:: Yapılacak iş 1 ::
Aşağıdaki metro köprüsü haberine göre şu soruları yanıtlayın:
(a) Haberi "Haliç Köprüsü’nde maket cinliği" başlığıyla gündeme getiren gazete hangisidir?
(b) Eyüp Muhçu hangi görevde bulunuyor?
(c) Muhçu'ya göre bir başkanın bu tip projelerdeki görevi nedir?
:: Yapılacak iş 2 ::
Aşağıdaki ifadeler metro köprüsü haberiyle uyuşuyor mu? Her biri için evet ya da hayır deyin ve haberdeki belirleyici sözleri aynen alıntılayın.
(a) İBB, projedeki değişikliklerin bağımsız kuruluşlarca yapıldığını bildirdi.
(b) Muhçu'ya göre İBB, çeşitli tadilatlar için verdiği sözleri tuttu.
(c) Muhçu'ya göre UNESCO, raporunda köprüye onay verdi.
:: Yapılacak iş 3 ::
Aşağıdaki metro köprüsü haberini son cümlesinden sonra alıp sürdürür müsünüz?

Haliç'teki metro köprüsünün, maketinden farklı olması üzerine açıklama yapan Topbaş, "Bağımsız kuruluşlar değişiklik yaptı" dedi. Ancak projenin altında kendi imzası var.
Taraf’ın, “Haliç Köprüsü’nde maket cinliği” başlığıyla gündeme getirdiği, Haliç’te yapılan metro köprüsünün kamuoyuna tanıtılan maketten farklı olduğu haberine İstanbul Büyükşehir Belediyesi’nden (İBB) açıklama geldi. İBB, projede bazı değişiklikler olduğunu ancak bu değişikliklerin bağımsız kuruluşlar tarafından yapıldığını bildirdi. Projenin UNESCO adına bağımsız uzman heyetlerin tavsiyeleriyle yürütüldüğü belirtilirken, köprünün tasarımında İstanbul Büyükşehir Belediye Başkanı Kadir Topbaş’ın imzasının bulunması bu açıklamaları tartışmalı hale getirdi.
Uzmanlar projenin UNESCO’nun tavsiyeleriyle yürütüldüğü açıklamasına tepki göstererek “Bu köprünün ne proje aşamasında, ne uygulama aşamasında UNESCO’nun bir onayı var” dedi.
Konuyla ilgili Taraf’a konuşan Türkiye Mimarlar Odası Genel Başkanı Eyüp Muhçu, bir belediye başkanının mimar olmasının ona proje yaparak tek başına karar verme yetkisi vermeyeceğini belirterek, “Bu bir skandaldır. Bu ancak otoriter rejimlerde olur. Sadece Türkiye’den değil uluslararası kurumlardan da buna çok sayıda tepki oldu. Modern bir kentte bu tarz bir olay skandaldır. Başkanın görevi bu tip projelerle ilgili yarışma yapmak ve bağımsızlığı korumaktır. Başkan olarak yetkisini aşmıştır, meslek etiği ile bağdaşmayan adımlar atmıştır. Bu köprünün ne proje aşamasında ne de uygulama aşamasında UNESCO’nun onayı olduğunu kendileri de biliyorlar. Olmaması gerektiği konusunda hem uluslararası kuruluşların hem de bizim raporlarımız var. Raporlardan sonra köprüyü kurtaralım telaşına düştüler. Ve çeşitli tadilatlar için söz verdiler. Bu sözleri de tutmadılar. UNESCO, hazırladığı raporda köprünün sakıncalarını dile getirdi. Ve net bir şekilde bu köprüye ‘hayır’ dedi. Ama İBB tavsiyeleri dinlemek yerine UNESCO Heyeti’ni ikna etmeye çalıştı. Bu projenin Kadir Topbaş’ın projesi olduğunu bütün dünya biliyor. Bir belediye başkanının mimar olması ona proje yaparak tek başına karar verme yetkisi vermez. Bu modern bir kentte olsa kentte yaşayan insanlar, mimarlar, mühendisler, çok ciddi tepki gösterirler” dedi.

:: İncelenecek satırlar ::
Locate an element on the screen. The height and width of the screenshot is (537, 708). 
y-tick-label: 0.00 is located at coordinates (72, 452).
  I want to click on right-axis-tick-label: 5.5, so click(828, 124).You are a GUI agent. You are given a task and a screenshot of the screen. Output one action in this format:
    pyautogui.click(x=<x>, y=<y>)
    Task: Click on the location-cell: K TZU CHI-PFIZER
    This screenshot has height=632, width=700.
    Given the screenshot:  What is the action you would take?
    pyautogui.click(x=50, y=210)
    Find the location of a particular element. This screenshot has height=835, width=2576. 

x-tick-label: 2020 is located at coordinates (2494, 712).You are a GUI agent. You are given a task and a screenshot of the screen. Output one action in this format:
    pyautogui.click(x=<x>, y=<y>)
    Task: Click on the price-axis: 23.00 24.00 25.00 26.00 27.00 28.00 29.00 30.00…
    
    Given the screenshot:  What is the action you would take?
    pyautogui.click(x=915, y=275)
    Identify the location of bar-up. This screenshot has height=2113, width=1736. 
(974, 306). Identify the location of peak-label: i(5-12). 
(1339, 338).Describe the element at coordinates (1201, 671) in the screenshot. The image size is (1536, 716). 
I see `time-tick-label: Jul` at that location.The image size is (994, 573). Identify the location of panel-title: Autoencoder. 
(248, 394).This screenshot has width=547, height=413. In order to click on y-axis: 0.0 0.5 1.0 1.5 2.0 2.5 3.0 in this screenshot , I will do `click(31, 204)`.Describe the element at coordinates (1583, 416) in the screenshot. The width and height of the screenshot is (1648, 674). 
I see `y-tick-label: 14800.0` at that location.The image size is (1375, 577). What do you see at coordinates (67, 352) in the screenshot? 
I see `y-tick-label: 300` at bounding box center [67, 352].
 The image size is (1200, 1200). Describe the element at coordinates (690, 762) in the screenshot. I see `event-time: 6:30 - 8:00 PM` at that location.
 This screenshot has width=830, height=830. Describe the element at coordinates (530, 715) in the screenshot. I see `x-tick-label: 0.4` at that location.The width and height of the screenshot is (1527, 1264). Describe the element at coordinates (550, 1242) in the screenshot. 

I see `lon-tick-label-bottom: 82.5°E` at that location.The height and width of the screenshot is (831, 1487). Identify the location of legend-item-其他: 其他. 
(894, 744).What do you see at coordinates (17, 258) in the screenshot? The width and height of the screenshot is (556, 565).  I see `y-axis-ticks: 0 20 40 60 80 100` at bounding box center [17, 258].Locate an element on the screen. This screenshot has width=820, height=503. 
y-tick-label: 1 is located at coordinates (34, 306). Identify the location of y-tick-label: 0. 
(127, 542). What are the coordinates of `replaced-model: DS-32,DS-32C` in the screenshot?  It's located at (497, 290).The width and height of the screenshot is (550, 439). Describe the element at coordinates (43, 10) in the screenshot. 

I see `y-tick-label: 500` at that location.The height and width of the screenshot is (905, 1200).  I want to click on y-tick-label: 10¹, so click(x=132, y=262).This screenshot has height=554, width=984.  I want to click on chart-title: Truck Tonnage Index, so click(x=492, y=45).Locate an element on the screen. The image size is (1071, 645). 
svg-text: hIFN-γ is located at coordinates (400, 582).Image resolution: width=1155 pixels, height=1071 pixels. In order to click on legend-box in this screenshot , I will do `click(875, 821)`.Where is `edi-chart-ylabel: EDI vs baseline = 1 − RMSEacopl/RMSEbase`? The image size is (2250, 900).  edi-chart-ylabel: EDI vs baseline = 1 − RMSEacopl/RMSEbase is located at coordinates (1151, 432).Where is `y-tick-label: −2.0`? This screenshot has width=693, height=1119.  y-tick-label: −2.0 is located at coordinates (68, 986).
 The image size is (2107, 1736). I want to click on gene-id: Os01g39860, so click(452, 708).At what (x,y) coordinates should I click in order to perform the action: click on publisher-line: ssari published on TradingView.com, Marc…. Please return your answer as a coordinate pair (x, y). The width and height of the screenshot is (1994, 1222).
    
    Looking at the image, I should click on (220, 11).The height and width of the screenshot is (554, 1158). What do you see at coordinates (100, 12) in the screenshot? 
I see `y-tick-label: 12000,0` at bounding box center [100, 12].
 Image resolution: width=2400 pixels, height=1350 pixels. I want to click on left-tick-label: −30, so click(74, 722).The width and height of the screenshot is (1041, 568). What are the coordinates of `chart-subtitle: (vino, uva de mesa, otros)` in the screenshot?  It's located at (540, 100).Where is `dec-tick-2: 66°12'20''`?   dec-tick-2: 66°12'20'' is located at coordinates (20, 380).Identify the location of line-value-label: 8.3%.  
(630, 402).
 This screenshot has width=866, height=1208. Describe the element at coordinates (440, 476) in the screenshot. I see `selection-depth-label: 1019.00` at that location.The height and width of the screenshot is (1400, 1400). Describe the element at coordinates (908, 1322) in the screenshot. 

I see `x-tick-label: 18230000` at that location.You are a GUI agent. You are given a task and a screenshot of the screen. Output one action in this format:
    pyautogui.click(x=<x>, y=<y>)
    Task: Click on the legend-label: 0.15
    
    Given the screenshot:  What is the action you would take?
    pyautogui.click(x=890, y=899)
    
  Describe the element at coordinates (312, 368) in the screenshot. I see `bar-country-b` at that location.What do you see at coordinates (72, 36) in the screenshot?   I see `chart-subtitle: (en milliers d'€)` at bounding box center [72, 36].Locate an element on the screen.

:: Yanıt alanı 1 ::
(a) Taraf.
(b) Türkiye Mimarlar Odası Genel Başkanı.
(c) Bu tip projelerle ilgili yarışma yapmak ve bağımsızlığı korumak.

:: Yanıt alanı 2 ::
(a) Evet: "bu değişikliklerin bağımsız kuruluşlar tarafından yapıldığını bildirdi"
(b) Hayır: "Bu sözleri de tutmadılar."
(c) Hayır: "Ve net bir şekilde bu köprüye ‘hayır’ dedi."

:: Yanıt alanı 3 ::
İstanbul Teknik Üniversitesi Mimarlık Fakültesi Öğretim Üyesi Prof. Dr. Zeynep Ahunbay, Kadir Topbaş’ın bu proje ile İstanbul’a damga vurmak istediğini belirterek, şunları söyledi: “İstanbul’a bir eser bırakmak, damga vurmak gibi bir düşünceden yola çıkarak, projeye imzasını koyması etik değil. Belediye Başkanı’nın hem işveren hem iş yapan olması hoş değil. Köprü projesinin başından beri UNESCO’nun tavsiyelerine göre yapıldığı açıklaması kesinlikle yalan. Köprü ancak ihale edildikten sonra UNESCO’ya haber verildi. En son geçen ay içinde yapılan Dünya Mirası Komitesi’nde de bütün sakıncaların devam ettiği, dünya mirasını zedeleyebileceği açıklandı. Heyet gelip incelemelerde bulunacak. Bu köprünün uygun olmadığını herkes biliyor.”
Taraf ‘a konuşan mimar Doğan Tekeli, köprü projesinin diktatörlük dönemlerine benzer bir şekilde yürütüldüğünü belirterek şu açıklamaları yaptı: “Bu projede bir katılım süreci ben hatırlamıyorum. 1960 yılında Beyazıt Meydanı yapıldığında o zamanki Belediye Başkanı Refik Tulga, hem 1. Ordu Komutanı hem vali hem de belediye reisiydi. Beyazıt Meydanı’nın yapılması için İstanbul’daki sivil toplum kuruluşlarını, basın kuruluşlarını, üniversite profesörlerini, güzel sanatlar fakültesi hocalarını, mimarlar odasından 10 kişiyi, toplam 200 kişiyi toplayarak, Belediye Meclisi’nde bu proje enine boyuna tartışıldı. O zaman böyle bir ihtiyaç duyuldu ama bu projede böyle bir ihtiyaç duyulmadı. Başkan sonradan projeden imzasını çekse bile projede imzasının olması hoş değil. Üstelik de ortaya çıkan eser Tarihî Yarımada’nın estetiğine uygun değil.”